As bolsas que a Universidade do Minho (UMinho) lançou para os 15 melhores candidatos ao curso de Engenharia Civil parecem não ter sido suficientemente apelativas para atrair mais estudantes. Apenas oito alunos ingressaram no curso.

Das 50 vagas disponíveis no Concurso Nacional de Acesso ao Ensino Superior para o curso de Engenharia Civil, apenas oito foram ocupadas, deixando sete bolsas disponíveis. O programa, que contou com a participação de empresas de construção, estava destinado aos 15 melhores candidatos, mas apenas oito alunos terão as propinas pagas, durante os cinco anos curso.

O diretor de Engenharia Civil, Jorge Pais, considera que os resultados não corresponderam às expectativas. “Obviamente estávamos à espera de mais candidatos, principalmente depois de termos lançado esta iniciativa e de termos conseguido que oito empresas pagassem as 15 bolsas”, explica Jorge Pais.

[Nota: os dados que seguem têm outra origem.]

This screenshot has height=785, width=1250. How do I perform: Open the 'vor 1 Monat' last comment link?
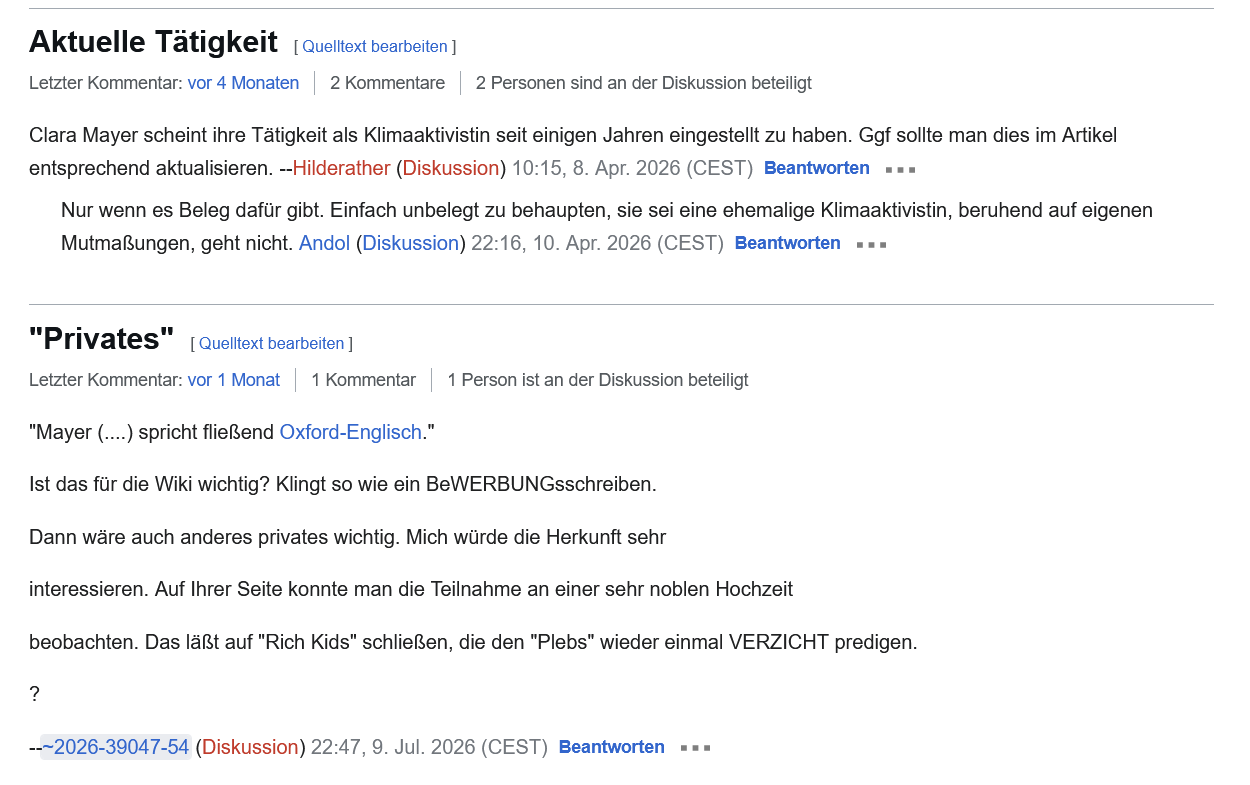pyautogui.click(x=234, y=380)
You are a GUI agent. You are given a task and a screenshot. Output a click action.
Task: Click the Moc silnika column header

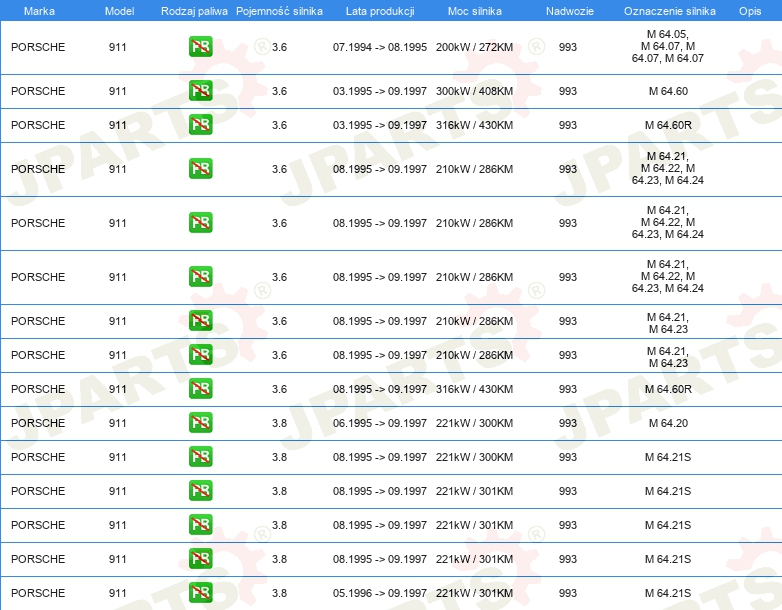click(474, 11)
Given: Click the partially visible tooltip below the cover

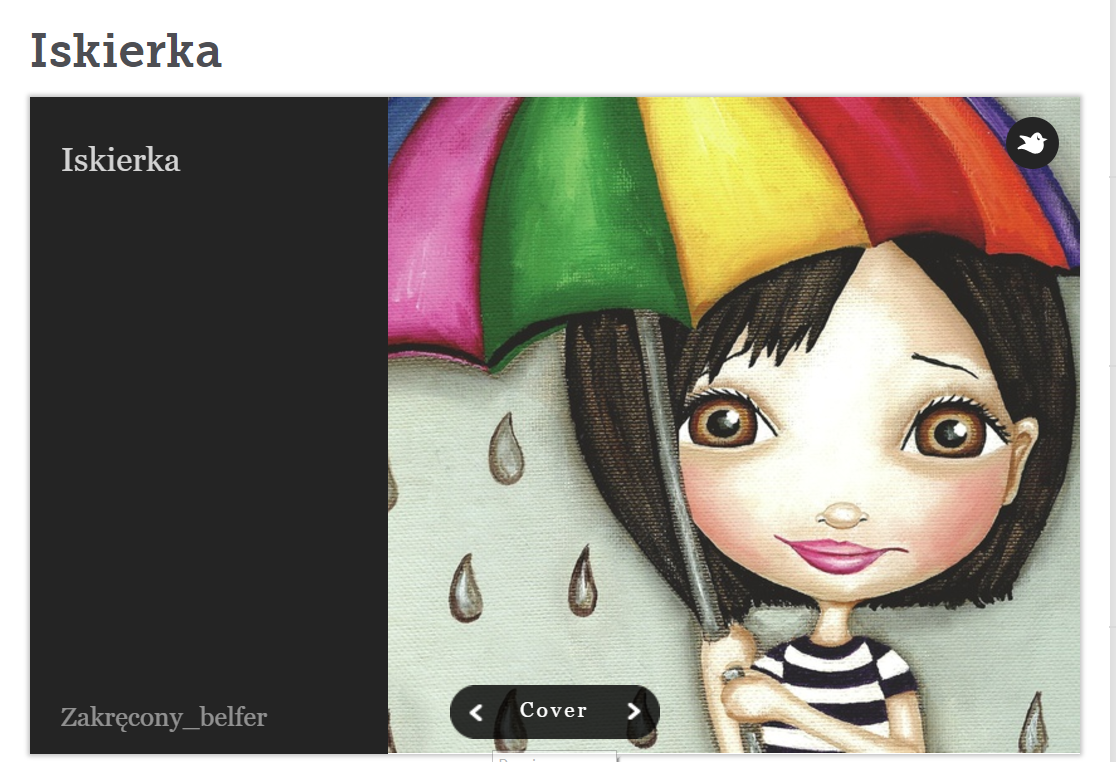Looking at the screenshot, I should click(x=554, y=757).
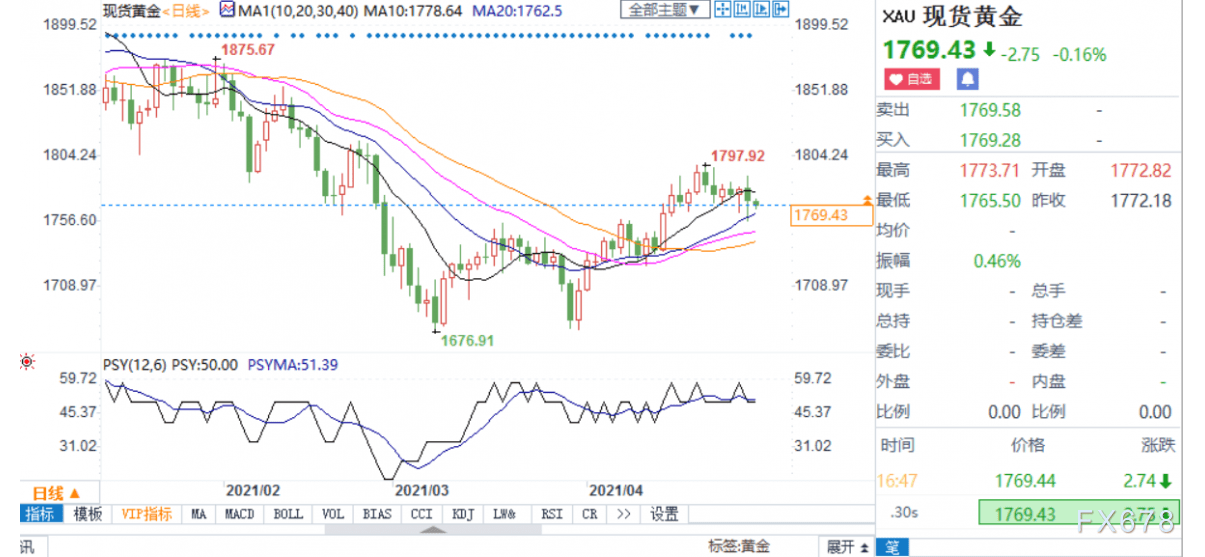The image size is (1205, 557).
Task: Open indicator 设置 settings
Action: pyautogui.click(x=664, y=514)
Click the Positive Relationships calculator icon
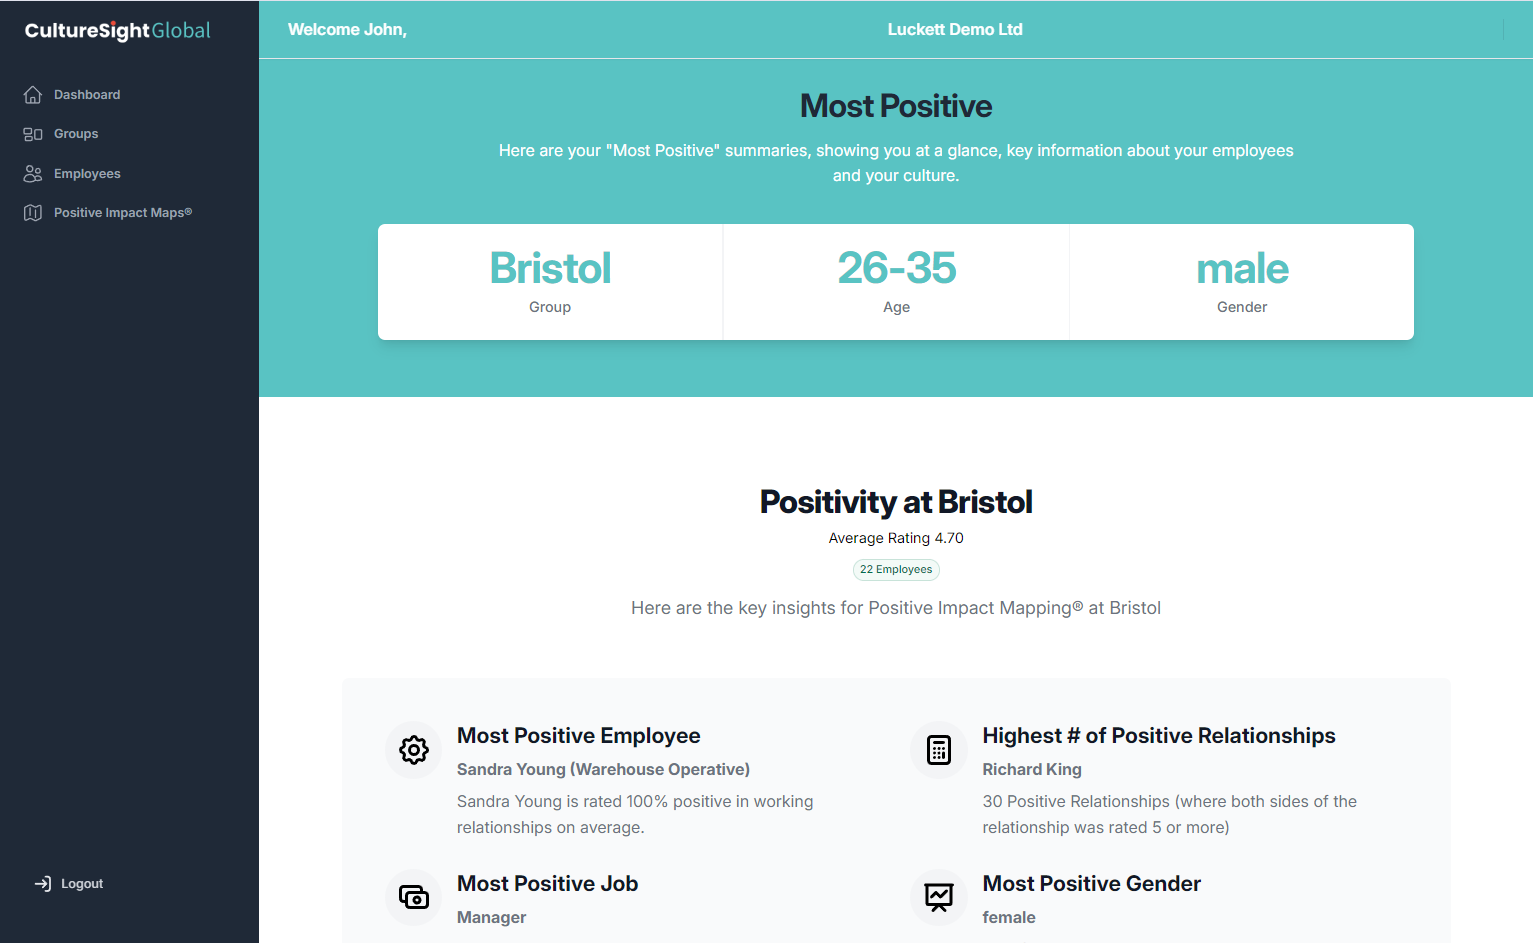 click(x=938, y=750)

O programa de bolsas de estudo, além de garantir o pagamento das propinas aos 15 melhores candidatos, também oferece um estágio remunerado de um ano a cada estudante, após a conclusão do curso. A parceria da UM com oito empresas de construção pretendia travar a fuga de alunos à licenciatura em Engenharia Civil, que, ao longo dos anos, se te vindo a acentuar.